Therefore I used a Wigner transformation and passed to the limit $\epsilon = \frac{1}{c^2}=\hbar \to 0$. The evolution equation for the Wigner density $\omega^{\epsilon}$ in the limit which I obtained in both cases is \begin{equation} \frac{\partial}{\partial t} \omega^{0} =0. \end{equation} This means that the "quasi probability" to detect a particle at a specific location in the phase space is constant, i.e. it is zero when we demand any normalization conditions.

I mean this is not surprisingly when we consider the Klein-Gordon equation above, if we let $\epsilon \to 0$ this of course would lead to problems. But this seems really strange to me from a physical point of view. In the nonrelativistic limit we have that the rest energy become unbounded and therefore can cause problems. But what happens in the semiclassical limit, i.e. $\hbar \to 0$? At the moment I'm not sure how to intepret this result.

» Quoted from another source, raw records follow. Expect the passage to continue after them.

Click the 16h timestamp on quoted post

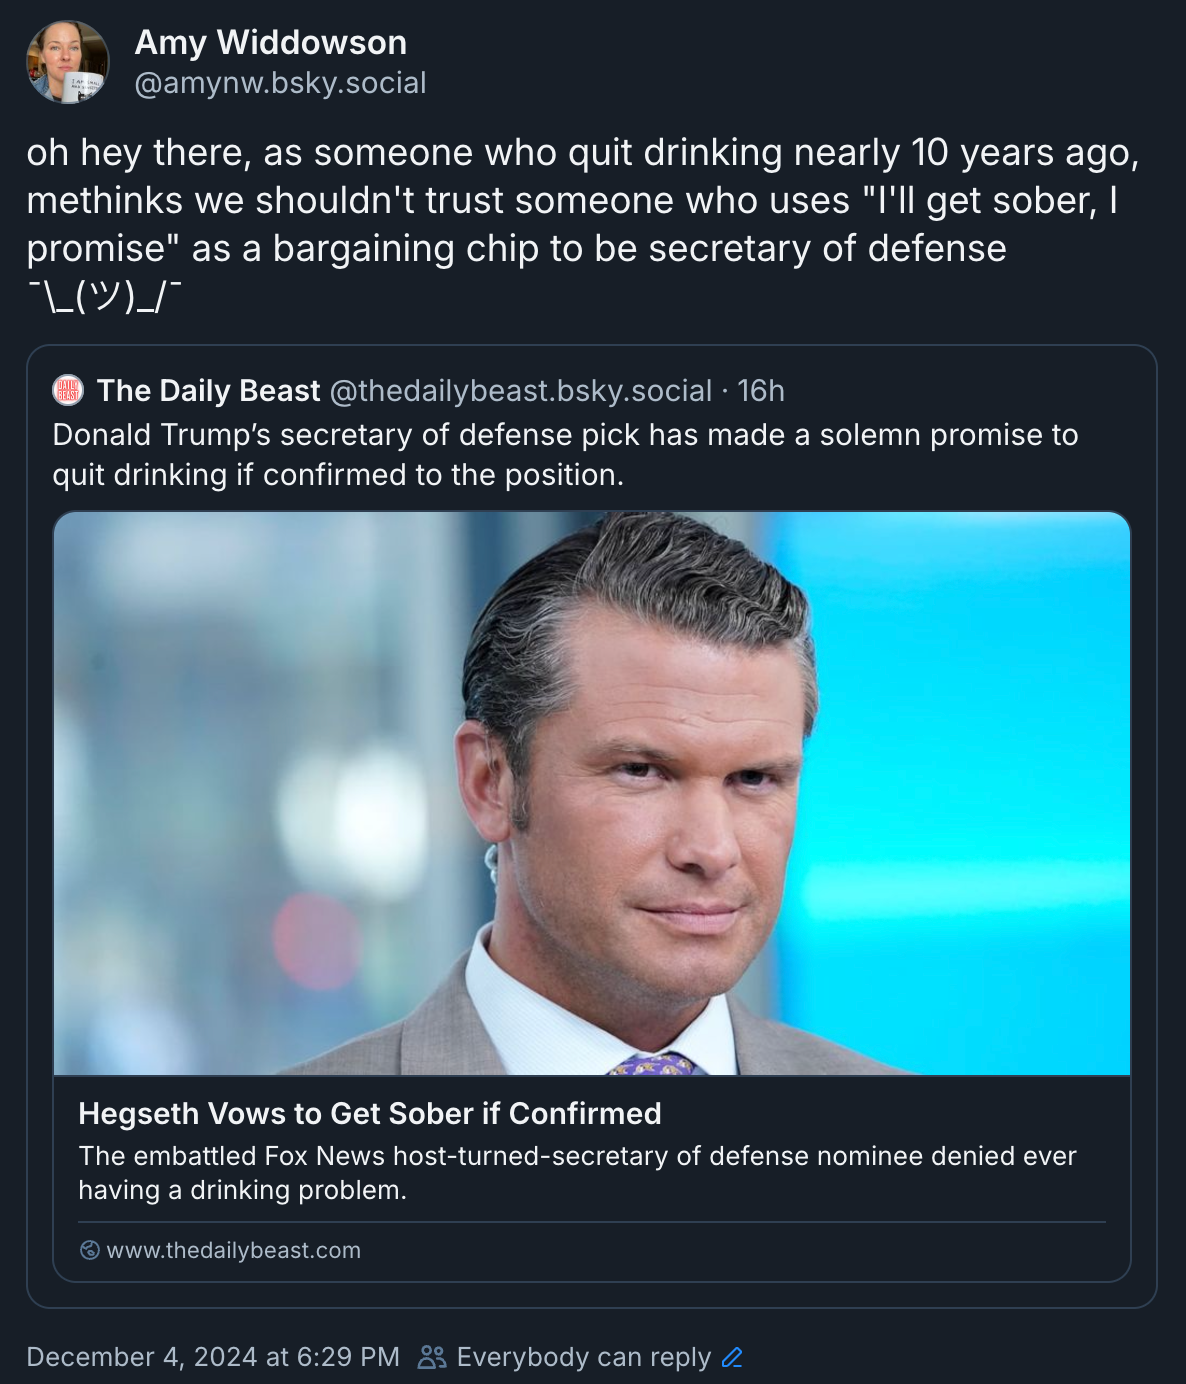(761, 391)
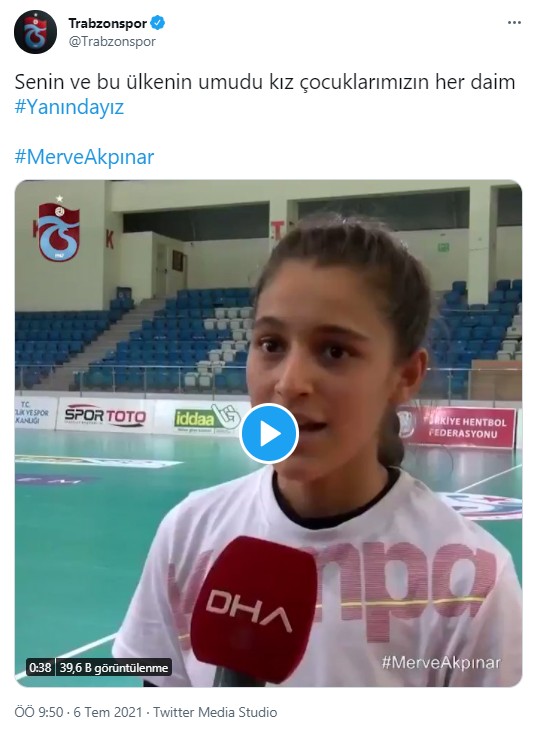Click the #MerveAkpınar watermark in the video

[441, 662]
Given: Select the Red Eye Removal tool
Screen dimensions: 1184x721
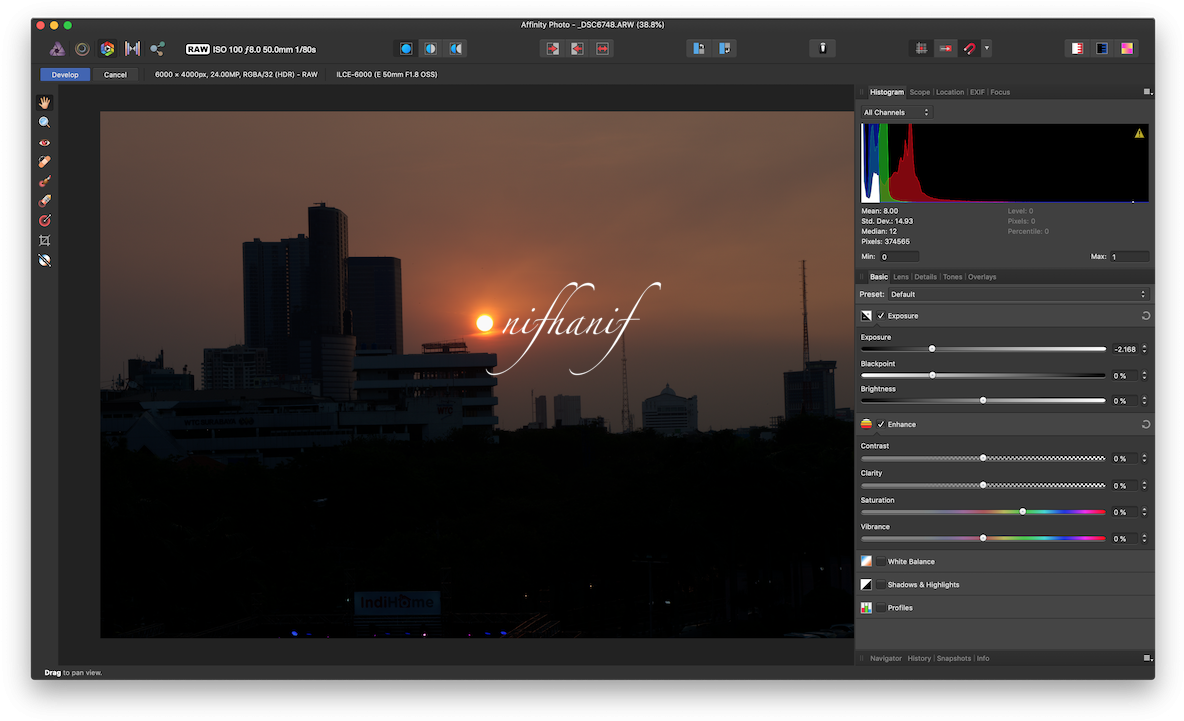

To be clear, I defined the Wigner transformation for $L^2$ functions $f, g$ as

\begin{equation} \omega^{\epsilon} (f, g) (x, \xi) := \int _{\mathbb{R}} f(x-\frac{v} {2} \epsilon) g(x-\frac{v} {2} \epsilon) e^{i v \xi } d v. \end{equation}

Then choose $f=g= \phi$. The evolution equation for $\omega^{\epsilon}_q (\phi, \phi) $ can easily be obtained by a Fourier transformation $\mathscr{F} (x \mapsto \zeta) $and reads \begin{equation} \partial_t \omega^{\epsilon}_q - i \zeta \int _{-\frac{1}{2} }^{\frac{1}{2} } \nabla \lambda_q (\xi - s \epsilon \zeta) ds=0. \end{equation} Where $\lambda_q $ are the eigenvalues of the associated symbol of the differential operator of the Klein Gordon equation. The constants $c$ and $\hbar$ enter in the symbol.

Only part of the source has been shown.